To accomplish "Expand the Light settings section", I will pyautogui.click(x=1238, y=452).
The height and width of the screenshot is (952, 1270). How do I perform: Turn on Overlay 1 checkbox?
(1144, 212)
* * *
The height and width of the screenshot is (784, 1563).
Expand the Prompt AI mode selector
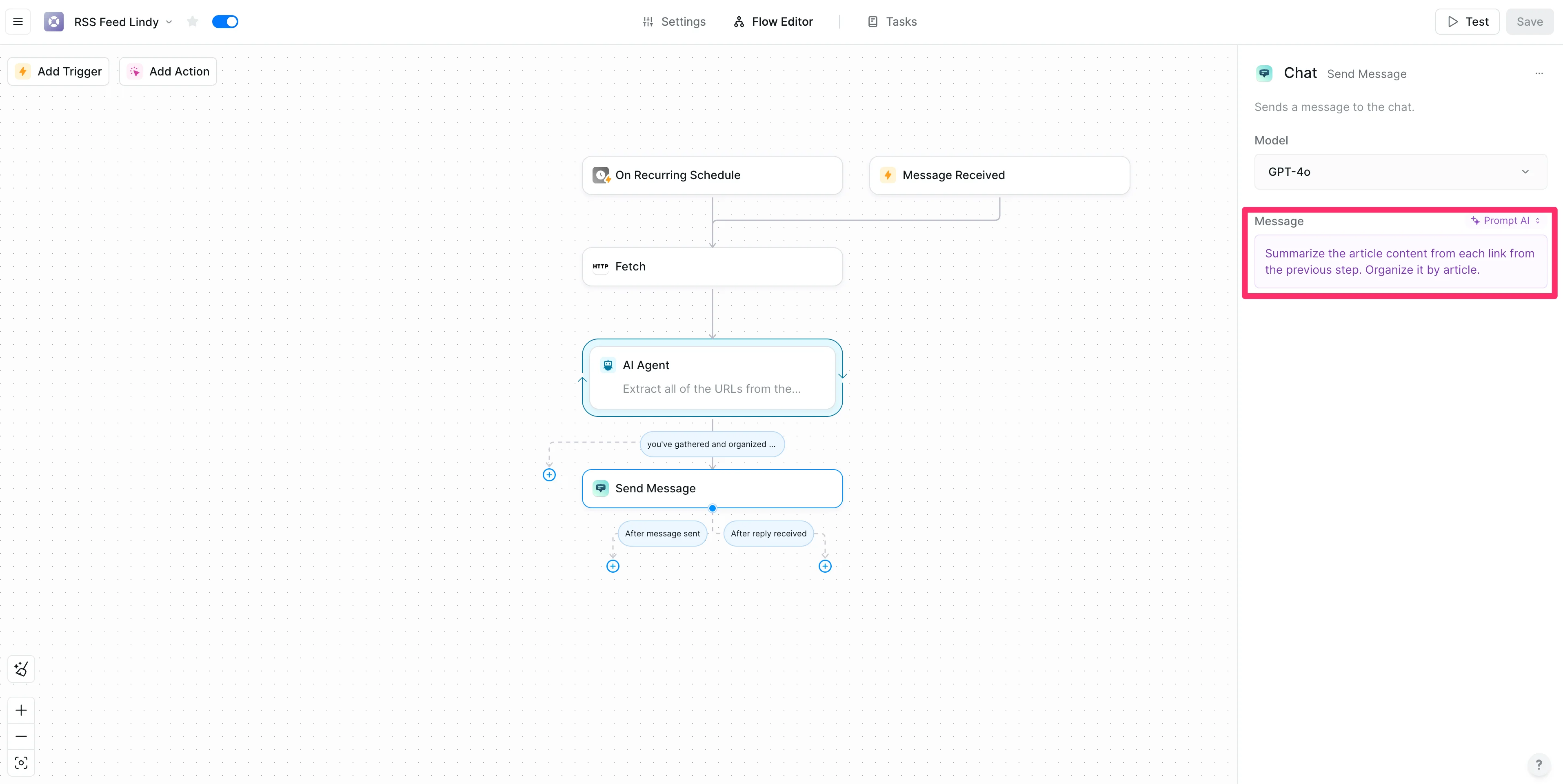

> [EXERCISE BRIEF]
Count of lines with the string "Expand" in the material above: give that number only.

> [SOLUTION]
2